Shortly after it was passed, Mandelblit announced that he would not defend the law on behalf of the state. However, the petitioners — left-wing groups and Palestinian local council leaders — named the attorney general, among others, in their High Court appeal against the legislation, requiring him to respond.
But while Mandelblit, in his response, made clear that he opposed the law itself, he qualified his opposition by adding that the legislation’s goal of regulating illegally built West Bank homes could be realized through already-existing means. Specifically, he wrote that roughly one-third of homes built on private Palestinian land — experts say the figure is nearly 4,000 — could be legalized through “market regulation” and other legal or bureaucratic means.
The attorney general also provided a legal opinion in a separate case last month that rights groups argue may have set an identical precedent to the one that the outpost legalization law had aimed to establish.
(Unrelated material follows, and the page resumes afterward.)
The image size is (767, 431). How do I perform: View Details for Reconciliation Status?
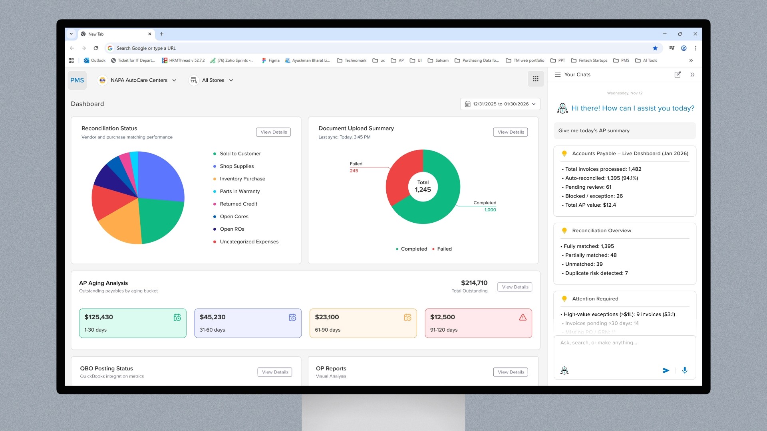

The November legal opinion saw Mandelblit approve the expropriation of private Palestinian land for the building of an access road to an illegal West Bank outpost, Haresha.
To green-light the land confiscation, the attorney general used a recent legal opinion given by Supreme Court Justice Salim Joubran, who ruled separately that abandoned private Palestinian land could be seized as long as the original owners are compensated.
Under the military’s jurisdiction, Joubran described settlers as a protected population that the army is expected to care for through the paving of roads, for example.
Beyond objecting to the broader illegality of the land seizure, the Palestinians have argued that the only reason the land is considered “abandoned” is that they are prevented from accessing it.
In his own legal opinion several days later, Mandelblit wrote that given Joubran’s ruling, “there is no longer a legal impediment to advancing the recommendation regarding the construction of the access road to the Haresha outpost through expropriation for the [sake of the] needs of the public.”
Speaking with The Times of Israel, Mandelblit’s adviser Gil Limon said that very specific circumstances allowed for the seizure, suggesting that the implications of the decision might not be as broad as rights groups are cautioning.